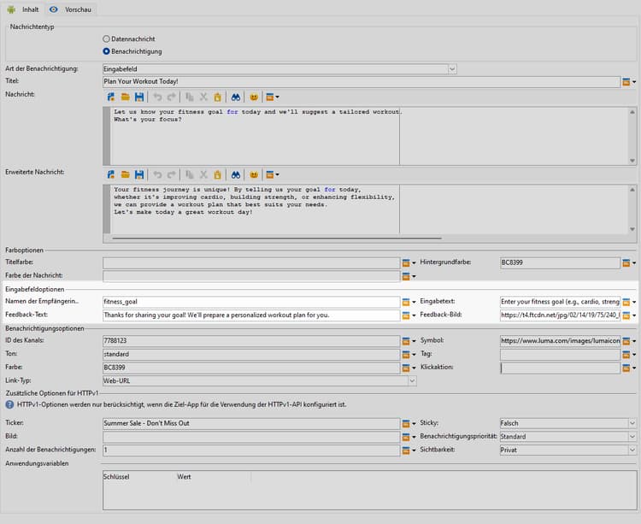Expand the Sticky dropdown
The height and width of the screenshot is (524, 641).
point(632,423)
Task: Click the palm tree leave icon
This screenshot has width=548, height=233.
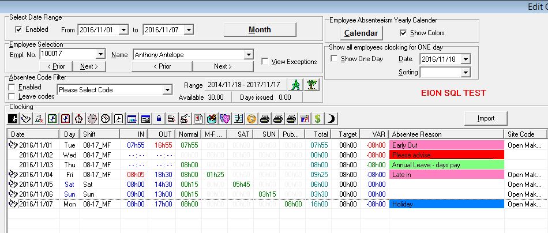Action: coord(312,85)
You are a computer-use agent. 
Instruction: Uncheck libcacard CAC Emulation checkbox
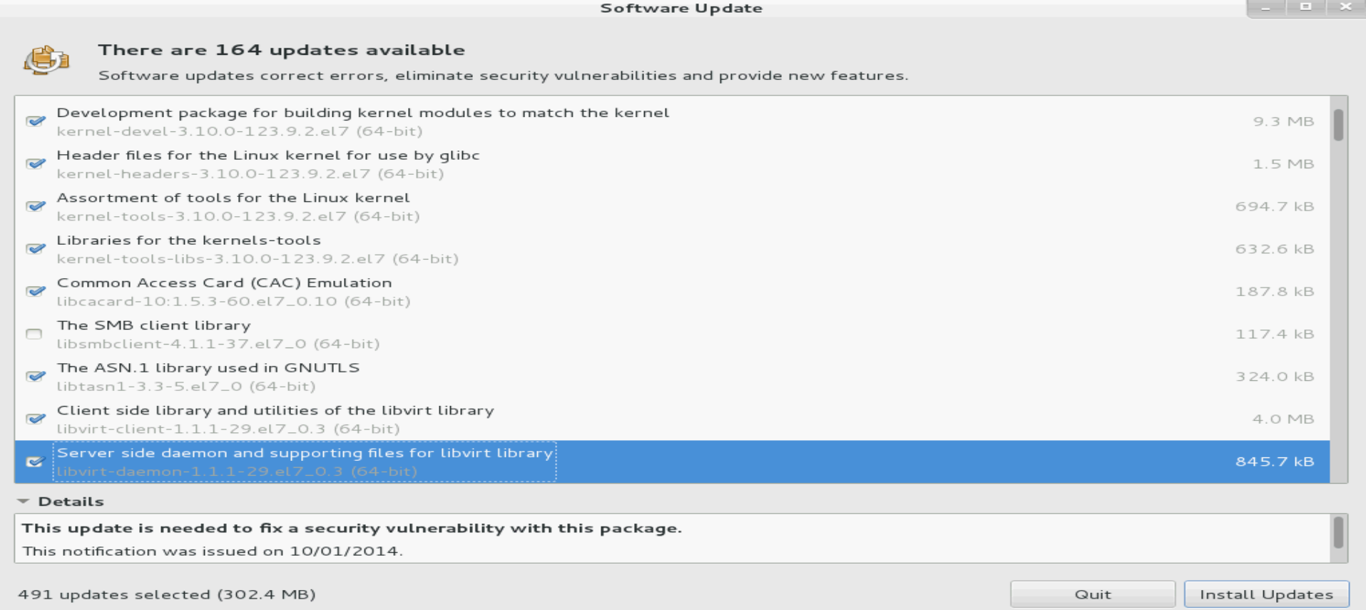point(35,291)
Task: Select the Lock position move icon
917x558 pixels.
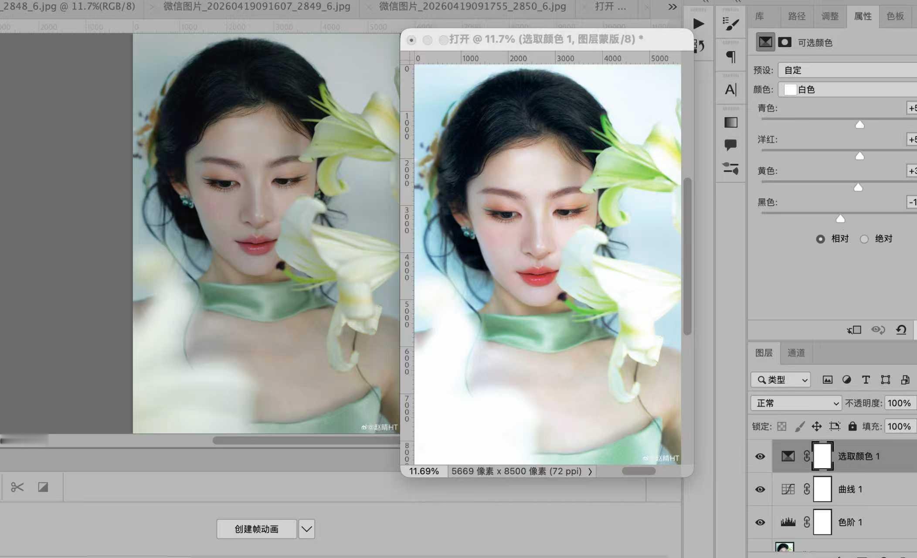Action: pos(816,426)
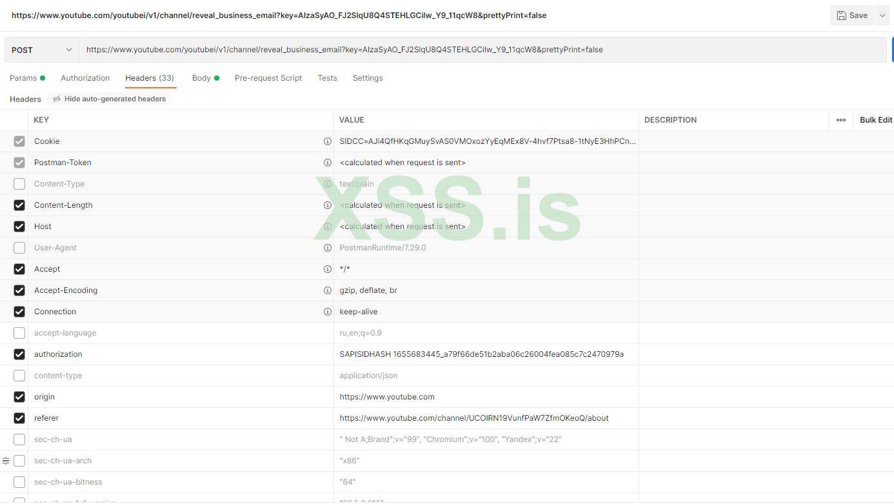Click the info icon beside Postman-Token
Viewport: 894px width, 504px height.
pyautogui.click(x=327, y=163)
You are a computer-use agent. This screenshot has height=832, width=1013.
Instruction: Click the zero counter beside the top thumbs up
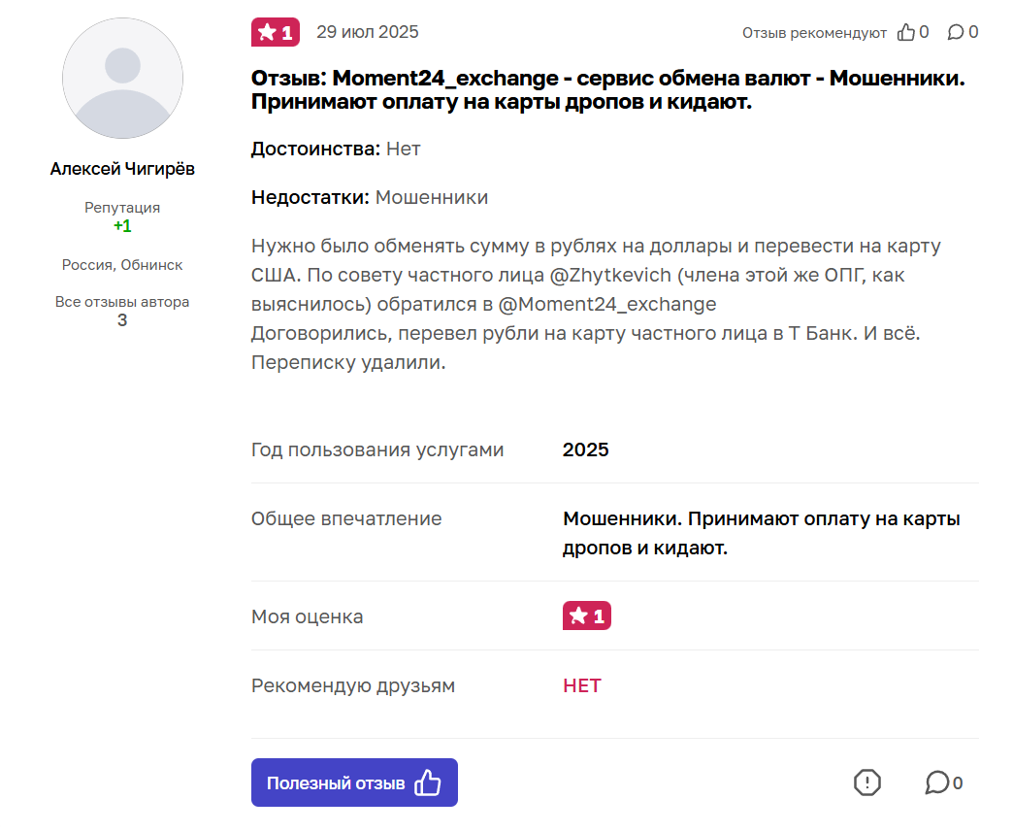924,31
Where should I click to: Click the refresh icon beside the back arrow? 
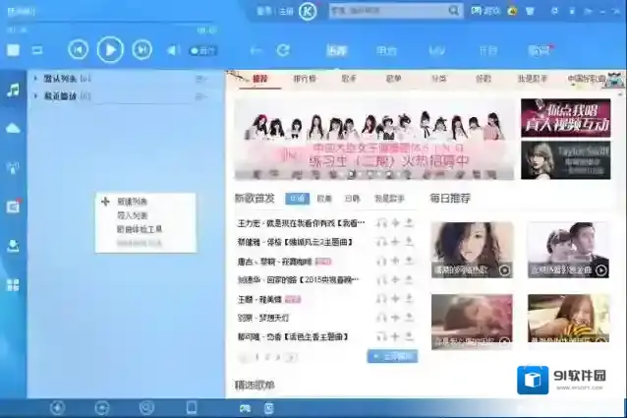coord(283,50)
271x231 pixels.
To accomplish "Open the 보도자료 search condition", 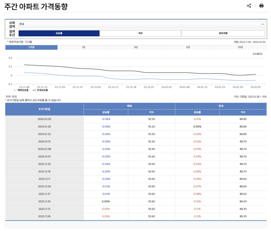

= = =

▶ [Exercise brief]: Up to and including the last line of the listing, starting at the line with "This screenshot has width=548, height=233.", extract every line exactly and leave out the pictures.

▶ [Answer below]:
This screenshot has width=548, height=233.
Action: coord(312,85)
You are a computer-use agent. 
Instruction: Uncheck libcacard CAC Emulation checkbox
point(35,291)
Task: Select the Lock position move icon
917x558 pixels.
Action: pos(816,426)
Click the info icon beside Postman-Token
Viewport: 894px width, 504px height.
pyautogui.click(x=327, y=163)
You are a computer-use agent. This screenshot has height=832, width=1013.
Instruction: Click the zero counter beside the top thumbs up
924,31
Where should I click to: Click the refresh icon beside the back arrow? 
coord(283,50)
271x231 pixels.
To accomplish "Open the 보도자료 search condition", 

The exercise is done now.